After that, he went back to teaching while he studied the works of Newton and LaPlace. And he realized that LaPlace's theory of tidal action was oversimplified. LaPlace had ignored friction. Ferrel included friction and found that it not only affects tides, but also constantly slows Earth's rotation slightly. Ferrel created an early analogue computer that could predict tidal motions.
Then he saw that his methods for analyzing tides could also be applied to atmospheric movement. He showed that, hot air rising while Earth rotates will induce a secondary acceleration -- a so-called Coriolis acceleration. That's what creates the rotational motions of winds. He'd shown us how cyclonic storms work.
Prominence finally caught up with Ferrel. He took a high post with the Coast Survey. He was made a member, not only of the National Academy, but of several European academies as well. He truly was a giant in American science a century-and-a-half ago.
Now, thanks to Ferrel, when hurricanes come, we can predict them far enough ahead to seek cover. We have a basis for deciding to evacuate or to hunker down. And my friend's ship, the Ferrel, served as a refuge to its crew's families while Ike battered the Louisiana coast. It proved to be a sturdy safe haven against the very winds that its namesake had shown us how to anticipate.

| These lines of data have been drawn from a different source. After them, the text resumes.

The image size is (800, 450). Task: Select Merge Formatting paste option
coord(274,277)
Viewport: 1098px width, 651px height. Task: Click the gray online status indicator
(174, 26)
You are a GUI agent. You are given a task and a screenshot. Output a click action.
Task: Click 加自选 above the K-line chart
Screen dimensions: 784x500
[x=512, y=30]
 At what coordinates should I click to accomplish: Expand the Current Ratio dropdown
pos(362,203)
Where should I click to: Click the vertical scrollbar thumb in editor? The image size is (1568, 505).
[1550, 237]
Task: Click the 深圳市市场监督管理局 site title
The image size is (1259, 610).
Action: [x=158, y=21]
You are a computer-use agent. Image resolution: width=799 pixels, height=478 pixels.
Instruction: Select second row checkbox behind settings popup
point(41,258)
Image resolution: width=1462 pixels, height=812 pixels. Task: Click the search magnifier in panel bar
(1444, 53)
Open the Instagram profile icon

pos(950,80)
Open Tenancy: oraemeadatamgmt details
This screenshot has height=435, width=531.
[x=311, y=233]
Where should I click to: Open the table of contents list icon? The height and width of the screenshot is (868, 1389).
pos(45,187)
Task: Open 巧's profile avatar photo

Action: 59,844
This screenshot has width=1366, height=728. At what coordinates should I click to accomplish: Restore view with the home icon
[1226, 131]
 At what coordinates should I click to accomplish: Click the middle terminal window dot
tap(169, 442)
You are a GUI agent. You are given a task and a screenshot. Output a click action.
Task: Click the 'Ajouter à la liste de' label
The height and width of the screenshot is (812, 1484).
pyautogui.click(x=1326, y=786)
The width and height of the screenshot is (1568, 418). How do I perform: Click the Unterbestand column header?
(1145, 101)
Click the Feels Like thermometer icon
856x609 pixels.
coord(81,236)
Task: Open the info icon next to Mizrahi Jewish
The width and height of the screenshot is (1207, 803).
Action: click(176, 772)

I'm John Lienhard at the University of Houston, where we're interested in the way inventive minds work.
H. L. Burstyn, Ferrel, William. Dictionary of Scientific Biography, C. C. Gillispie, ed., Vol. IV (New York: Charles Scribner's Sons, 1975): pp. 590-592.
I am most grateful to Alton L. (Jerry) Warren, CEO of Reservoir Geophysical Corporation, for his counsel -- and for having rescued the fine NOAA ship Ferrel from a scrap yard in Norfolk, VA, where its distinguished career as a research vessel would otherwise have ended. Warren continued to use the vessel in the service of government and university oceanographic research. The image of William Ferrel is courtesy of Wikipedia Commons. Warren kindly provided the three ship photos.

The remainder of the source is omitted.